Here is a fulltank shot

Left end 

Right side

Left side front

Telanthera

Riccia

front view

This is what I am trying to resemble, I think it may be close with more plants and growth.

This tank will be 2 weeks old Aug 5th I have 20 Dalmation Mollies, 12 otos, 4-2" plecos, 6 Ghost shrimp,and 2 Mystery snails. I am trying the Silent cycle and it seems to be going well so far.*c/p*


----------



## jrman83 (Jul 9, 2010)

Nice looking tank! Like the wood placement. Tank just doesn't look that big from the pics. 150g is a nice size? No CO2 plans? I'm sure the cloudiness will clear up before too long. Staurogyne repens would look great as a carpeting plant in that tank or about 100 or so blyxa. Just a thought.


----------



## giddetm (Apr 30, 2011)

jrman83 said:


> Nice looking tank! Like the wood placement. Tank just doesn't look that big from the pics. 150g is a nice size? No CO2 plans? I'm sure the cloudiness will clear up before too long. Staurogyne repens would look great as a carpeting plant in that tank or about 100 or so blyxa. Just a thought.


Thanks Ben,I like the taller 150 over the long because it looks more like a picture and does not take up the space of a couch. After the substrate and the wood it took 110 Gal. RO water to fill. I had DIY CO2 on the 10 gal. but from what I read DIY will do no good on a tank this big. I have contacted the guy at Green Leaf Aquariums about a pressurized system. The cloudiness took about 3 weeks to clear on the 10 gal. I have some Hygro Bold,Sunset Bold,and blyxa coming.


----------



## jrman83 (Jul 9, 2010)

Orlando will set you up right at GLA. I have one of their regulators that has a dual manifold and putting CO2 out at both ends of one of my 125g tanks for more even dispersement. Ordering same type of setup soon for my other 125. They do quality work on their regulators. Only thing I have ever heard negative was about a solenoid, but most can fail within 3-4yrs anyway. If it were me, I wouldn't worry about getting a ph controller controlled system. Just run your CO2 when your lights are on and make it simple. I had 2 ph controllers and sold them both. Your choice though.

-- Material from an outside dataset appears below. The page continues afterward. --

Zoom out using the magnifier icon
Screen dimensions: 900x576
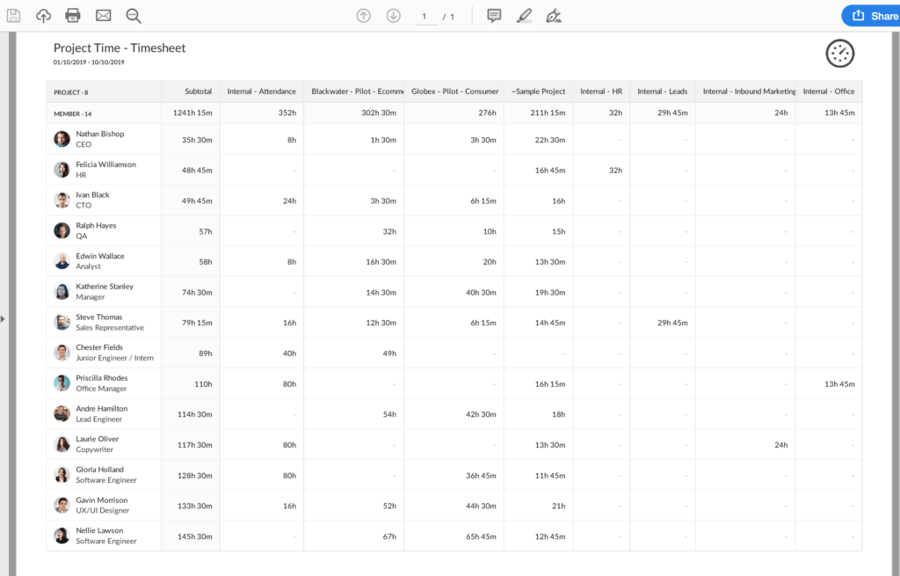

Good and bad about both ways.

I would caution about putting so much RO water in your tank. Tap water has the calcium/magnesium that your fish need and it will also have some carbonate hardness. The carbonate hardness (kh) is what helps to keep your ph stable and safe. Some RO water will completely strip the kh and gh. Okay to do that if you are putting some back. I would recommend doing just 50% RO.


----------



## singlee118 (Aug 2, 2011)

Is it saltwater or fresh water,it looks not great...


----------



## singlee118 (Aug 2, 2011)

The water is not clear.May be you can choose blue light LED bars.


----------



## giddetm (Apr 30, 2011)

singlee118 said:


> Is it saltwater or fresh water,it looks not great...


It is nfreshwater.

I am not sure why the water is cloudy,the 10 gal. goes threw the same thing. I tested the water today with the API master kit PH-7.6 High range PH-7.4(KIND OF ODD) Ammonia-0.25ppm Nitrite-0ppm Nitrate-5.0ppm*c/p*


----------



## beaslbob (May 29, 2009)

giddetm said:


> It is nfreshwater.
> 
> I am not sure why the water is cloudy,the 10 gal. goes threw the same thing. I tested the water today with the API master kit PH-7.6 High range PH-7.4(KIND OF ODD) Ammonia-0.25ppm Nitrite-0ppm Nitrate-5.0ppm*c/p*


fairly normal parameters. PH will rise to high levels (8.4-8.8 api high range ) in my unfiltered uncirculated planted tanks. The plants consuming the carbon dioxide cause those levels. the ammonia is the lowest of the test kit and I sometimes to measure that for a day on a new tank.

cloudiness will go away by killing the lights for a few days and stop adding food. If it is a new tank with fish you may want to not feed for a few days to a week as the things get settled down anyway.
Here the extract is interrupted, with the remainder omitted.